16 décembre 1915 - Chère Blandinette...

Je réponds à ta gentille lettre que je viens de recevoir avec grand plaisir en apprenant tes bonnes nouvelles, et bien moi ça va toujours à merveille et soyez bien autour que je ne me fais jamais de bile. Je vous en prie, ne vous faites au moins pas de mauvais sang pour moi, car tu sais je ne peux pas m’en faire, ce n’est pas mon habitude. Du reste, tu as dû bien comprendre les 8 jours que j’ai resté avec toi et tu peux être bien certaine aussi que je ne vais pas tarder d’aller vous revoir car tous les jours il en part pour la 2ème fois.

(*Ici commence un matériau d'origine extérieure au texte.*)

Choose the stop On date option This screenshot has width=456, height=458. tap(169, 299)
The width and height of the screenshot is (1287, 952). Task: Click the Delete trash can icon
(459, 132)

A présent, nous sommes au cantonnement d’alerte pour 6 jours et ensuite alors 6 jours au repos. Alors tu as vu déjà la bague à Elisabeth, je comprends qu’elle doit te faire envie mais quelques fois je pouvais peut-être te conenter. Pour la nourriture, c’est comme d’habitude. Il n’y en a pas de reste quand c’est bon mais enfin je me débrouille toujours. Je crains pas d’endurer. Nous sommes logés dans une cave où tu peux croire nous sommes au chaud. Du reste, je n’ai jamais froidi, le temps n’est pas chaud mais il vaudrait mieux ça que tant de pluie. 
Je ne vois plus grand-chose à te dire pour aujourd’hui, embrasse bien le papa et la maman, Maria et riri et pour toi mille baisers du petit chasseur pas bileux. 

Henri. 
 PS : J’y joins une carte de Guiguite.